** THE DATA follows **
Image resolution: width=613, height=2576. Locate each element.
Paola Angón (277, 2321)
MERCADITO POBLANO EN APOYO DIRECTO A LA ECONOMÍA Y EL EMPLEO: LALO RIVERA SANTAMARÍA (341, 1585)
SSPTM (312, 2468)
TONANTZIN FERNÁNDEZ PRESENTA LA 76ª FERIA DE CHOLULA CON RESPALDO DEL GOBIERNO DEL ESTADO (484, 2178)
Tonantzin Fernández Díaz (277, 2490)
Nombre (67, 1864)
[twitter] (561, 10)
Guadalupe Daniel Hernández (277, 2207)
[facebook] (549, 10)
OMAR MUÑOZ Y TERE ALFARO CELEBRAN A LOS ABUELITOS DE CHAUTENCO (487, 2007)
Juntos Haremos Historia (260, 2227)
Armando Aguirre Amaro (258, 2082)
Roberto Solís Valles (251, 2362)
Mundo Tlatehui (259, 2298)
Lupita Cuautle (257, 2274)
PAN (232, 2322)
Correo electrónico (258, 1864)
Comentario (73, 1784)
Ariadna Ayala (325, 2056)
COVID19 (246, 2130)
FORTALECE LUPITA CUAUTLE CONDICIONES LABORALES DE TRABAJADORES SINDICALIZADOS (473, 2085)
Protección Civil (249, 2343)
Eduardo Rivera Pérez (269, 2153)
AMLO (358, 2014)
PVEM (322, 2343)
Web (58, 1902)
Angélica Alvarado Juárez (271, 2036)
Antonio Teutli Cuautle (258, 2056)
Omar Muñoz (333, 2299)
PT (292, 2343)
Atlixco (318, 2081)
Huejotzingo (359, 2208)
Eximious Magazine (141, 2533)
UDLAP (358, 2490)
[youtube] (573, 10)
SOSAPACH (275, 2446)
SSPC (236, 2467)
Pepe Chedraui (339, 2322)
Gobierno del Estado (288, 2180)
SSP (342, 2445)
** End of THE DATA **
### TASK PROMPT
Retype all of the material above with every character intact.

### SOLUTION TO THE PROBLEM
Image resolution: width=613, height=2576. Locate each element.
Paola Angón (277, 2321)
MERCADITO POBLANO EN APOYO DIRECTO A LA ECONOMÍA Y EL EMPLEO: LALO RIVERA SANTAMARÍA (341, 1585)
SSPTM (312, 2468)
TONANTZIN FERNÁNDEZ PRESENTA LA 76ª FERIA DE CHOLULA CON RESPALDO DEL GOBIERNO DEL ESTADO (484, 2178)
Tonantzin Fernández Díaz (277, 2490)
Nombre (67, 1864)
[twitter] (561, 10)
Guadalupe Daniel Hernández (277, 2207)
[facebook] (549, 10)
OMAR MUÑOZ Y TERE ALFARO CELEBRAN A LOS ABUELITOS DE CHAUTENCO (487, 2007)
Juntos Haremos Historia (260, 2227)
Armando Aguirre Amaro (258, 2082)
Roberto Solís Valles (251, 2362)
Mundo Tlatehui (259, 2298)
Lupita Cuautle (257, 2274)
PAN (232, 2322)
Correo electrónico (258, 1864)
Comentario (73, 1784)
Ariadna Ayala (325, 2056)
COVID19 (246, 2130)
FORTALECE LUPITA CUAUTLE CONDICIONES LABORALES DE TRABAJADORES SINDICALIZADOS (473, 2085)
Protección Civil (249, 2343)
Eduardo Rivera Pérez (269, 2153)
AMLO (358, 2014)
PVEM (322, 2343)
Web (58, 1902)
Angélica Alvarado Juárez (271, 2036)
Antonio Teutli Cuautle (258, 2056)
Omar Muñoz (333, 2299)
PT (292, 2343)
Atlixco (318, 2081)
Huejotzingo (359, 2208)
Eximious Magazine (141, 2533)
UDLAP (358, 2490)
[youtube] (573, 10)
SOSAPACH (275, 2446)
SSPC (236, 2467)
Pepe Chedraui (339, 2322)
Gobierno del Estado (288, 2180)
SSP (342, 2445)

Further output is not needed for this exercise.